Although there were no blockbuster acquisitions in 2017 similar to such big 2016 deals as the sale of the Perseus Books Group and the acquisition of Baker Taylor by Follett Corp., companies still found properties that either added scale to their existing operations or helped move their current businesses in new directions.
Barnes Noble Education was involved in two large transactions. The purchase of the college wholesaler and retailer MBS Textbook Exchange complemented its traditional college store business, and the purchase of Student Brands, a direct-to-students subscription-based writing skills service, added a new element to BNE’s offerings.

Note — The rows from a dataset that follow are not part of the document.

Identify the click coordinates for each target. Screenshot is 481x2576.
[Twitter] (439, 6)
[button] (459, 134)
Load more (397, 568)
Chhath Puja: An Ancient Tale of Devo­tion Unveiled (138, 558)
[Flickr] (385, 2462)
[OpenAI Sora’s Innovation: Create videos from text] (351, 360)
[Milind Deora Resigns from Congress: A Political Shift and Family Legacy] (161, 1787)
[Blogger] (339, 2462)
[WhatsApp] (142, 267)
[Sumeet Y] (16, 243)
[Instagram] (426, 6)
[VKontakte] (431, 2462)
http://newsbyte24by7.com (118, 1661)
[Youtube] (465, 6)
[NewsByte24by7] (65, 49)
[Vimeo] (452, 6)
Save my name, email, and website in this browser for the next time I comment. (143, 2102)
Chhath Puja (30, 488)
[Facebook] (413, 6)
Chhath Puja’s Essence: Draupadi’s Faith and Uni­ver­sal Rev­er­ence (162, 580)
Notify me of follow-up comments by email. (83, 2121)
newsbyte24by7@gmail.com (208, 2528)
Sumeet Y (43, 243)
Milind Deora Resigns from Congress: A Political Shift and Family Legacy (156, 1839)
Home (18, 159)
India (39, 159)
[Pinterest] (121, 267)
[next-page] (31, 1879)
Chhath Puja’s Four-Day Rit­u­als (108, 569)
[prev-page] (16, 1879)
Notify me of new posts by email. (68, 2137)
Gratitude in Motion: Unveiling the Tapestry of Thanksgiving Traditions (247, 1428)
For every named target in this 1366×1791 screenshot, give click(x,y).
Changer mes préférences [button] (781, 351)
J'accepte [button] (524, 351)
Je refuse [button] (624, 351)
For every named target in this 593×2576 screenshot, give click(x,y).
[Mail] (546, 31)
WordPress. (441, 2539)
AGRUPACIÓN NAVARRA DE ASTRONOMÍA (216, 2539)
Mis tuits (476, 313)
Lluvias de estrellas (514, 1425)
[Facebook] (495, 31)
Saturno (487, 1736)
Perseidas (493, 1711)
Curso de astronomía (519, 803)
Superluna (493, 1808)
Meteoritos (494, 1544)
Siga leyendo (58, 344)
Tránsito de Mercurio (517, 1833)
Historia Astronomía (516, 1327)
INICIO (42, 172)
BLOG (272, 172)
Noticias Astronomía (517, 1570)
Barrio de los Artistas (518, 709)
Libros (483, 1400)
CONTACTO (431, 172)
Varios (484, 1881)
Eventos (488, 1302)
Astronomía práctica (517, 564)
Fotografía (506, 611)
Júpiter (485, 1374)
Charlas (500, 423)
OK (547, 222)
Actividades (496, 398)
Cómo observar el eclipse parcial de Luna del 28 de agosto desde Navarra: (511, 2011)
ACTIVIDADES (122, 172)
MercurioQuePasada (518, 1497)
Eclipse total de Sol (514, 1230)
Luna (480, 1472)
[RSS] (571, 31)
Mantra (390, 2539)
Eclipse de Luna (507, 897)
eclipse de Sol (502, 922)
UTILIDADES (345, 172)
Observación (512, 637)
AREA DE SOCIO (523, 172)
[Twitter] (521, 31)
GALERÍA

RBMedia, formerly known as Recorded Books, was another company that made two acquisitions in the year. The first, of Audiobooks.com, added a new distribution outlet to RBMedia and was accompanied by the announcement of the name change. Its second purchase, of Gildan Media, brought the company 2,300 more audiobook titles.
A number of independent publishers were also involved in deals that added scale and, in some cases, diversified their businesses. Among the acquisitions that fell into this category was mind-body-spirit publisher Red Wheel/Weiser’s purchase of Career Press, which added hundreds of business books to Red Wheel’s list, as well as its New Page Books imprint. “This is a major acquisition for us, increasing our publishing program by nearly 50%,” said Michael Kerber, CEO of Red Wheel/Weiser, in a statement at the time of the deal.
In a similar vein, Fox Chapel’s purchase of the books division of Lumina Media involved 330 print titles and 440 e-books, for which Fox Chapel formed a new imprint, CompanionHouse Press.
Trade publishing’s big players were also involved in deal making in 2017. Penguin Random House made one of the year’s more unusual purchases, buying the literary-themed clothes company Out of Print, which creates, among other products, T-shirts featuring famous books. PRH also picked up the well-regarded Sasquatch Books, which had been one of its distribution clients. PRH’s parent company, Bertelsmann, increased its stake in PRH to 75%, with Pearson retaining a 25% share.
Another large media company got involved in the acquisition game: Hearst agreed to buy Rodale in a deal reported to be worth $225 million. The purchase, which is expected to be completed in early 2018, involves both Rodale’s book group and its larger magazine division. Another significant deal that could take place next year is the merger of La Martiniere Groupe, parent company of Abrams, with fellow French publisher Media-Participations. In September, the two said they were in discussions, with a deal likely to come in a few months.
This year’s acquisition activity could have been a bit more busy if buyers and sellers hadn’t disagreed about the value of companies that were up for sale, said David Lamb, partner at Book Advisors, a financial advisory firm for book publishers. “I think the main reason [more deals weren’t done] is divergence between seller and buyer price expectations—we’ve seen this gap on some decent-size deals” that prevented acquisitions from moving forward, Lamb noted.